No monitor de segurança acima da plataforma, o rosto de Victor Thorne aparecia, pálido sob a luz artificial. O silêncio na arena era um vácuo de choque que antecedia a tempestade. Thorne não gritava; ele movia os lábios em uma ordem silenciosa para uma equipe de intervenção que já avançava pelos corredores, armados com pinças de contenção eletromagnética.
— Você é apenas um erro de cálculo, Sucateiro — a voz de Thorne soou, fria, pelos alto-falantes da arena.
Kaelen ignorou o desprezo. Seus dedos, trêmulos, navegavam pelo diretório raiz do servidor, sentindo o fluxo da rede como veias pulsantes. Ele forçou o acesso ao arquivo criptografado com o selo de linhagem da família Thorne. O download começou, mas o processo ativou um rastreador de localização. Sua posição estava exposta.
Ele disparou o impulso de curto alcance — uma manobra proibida — e sentiu a estrutura orgânica do frame fundir-se momentaneamente à rede elétrica do Setor de Descarte para ganhar velocidade. O frame não apenas deslizou; ele se contorceu pelo labirinto de carcaças, onde o empilhamento de frames obsoletos criava um corredor de sombras.
— Você é rápido, Kaelen, mas está correndo na direção errada — a voz de Valéria ecoou pelos alto-falantes do hangar.

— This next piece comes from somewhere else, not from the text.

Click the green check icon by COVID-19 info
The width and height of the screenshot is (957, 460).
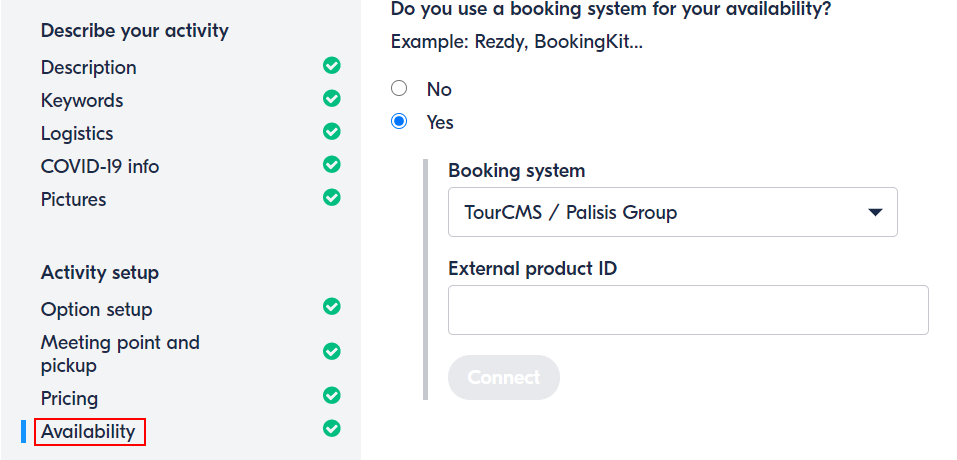[x=331, y=164]
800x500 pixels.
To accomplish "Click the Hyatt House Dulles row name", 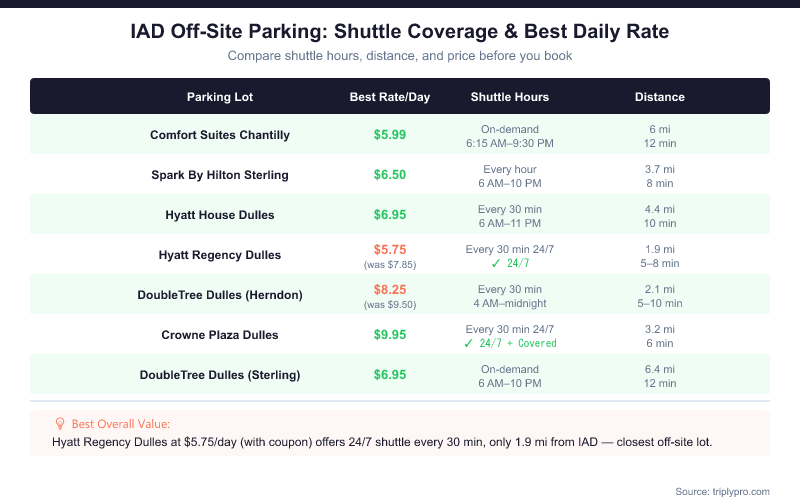I will click(x=220, y=215).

Ao chegar ao laboratório secreto, o zumbido do ambiente era um som cortante. Kaelen observava o terminal, onde os registros da sabotagem ao frame de seu pai corriam em linhas de código frio. A prova não era apenas um log; era uma assinatura digital que levava diretamente ao clã Thorne. O peso da dívida de 520.000 créditos parecia agora uma piada cruel, uma coleira apertada por quem construiu sua fortuna sobre a ruína de outros.
— Você sabia — a voz de Kaelen soou, sem desviar o olhar do monitor. — Sabia que eles causaram a falha térmica para justificar a compra do novo modelo.
Valéria, parada nas sombras, não se defendeu.
— Eu vi o relatório há dez anos. Mas, na época, eu era apenas uma assistente. Se eu falasse, meu nome seria apagado da história. Você quer justiça? A justiça custa mais do que a sua dívida atual.
Um alarme estridente interrompeu a discussão. A tela exibiu uma transmissão de emergência: Victor Thorne dominava o ambiente, operando sob a autoridade total da Academia. Atrás dele, tropas moviam-se em formação de cerco. O jogo de sobrevivência terminara; a guerra começara. Kaelen fechou o punho, sentindo a tecnologia proibida em seu braço pulsar. Lá fora, o rugido da plateia começava a mudar de tom, clamando pelo nome do 'Sucateiro'. A verdade estava em seu sangue, e ele a usaria para incendiar a escada de poder da Academia.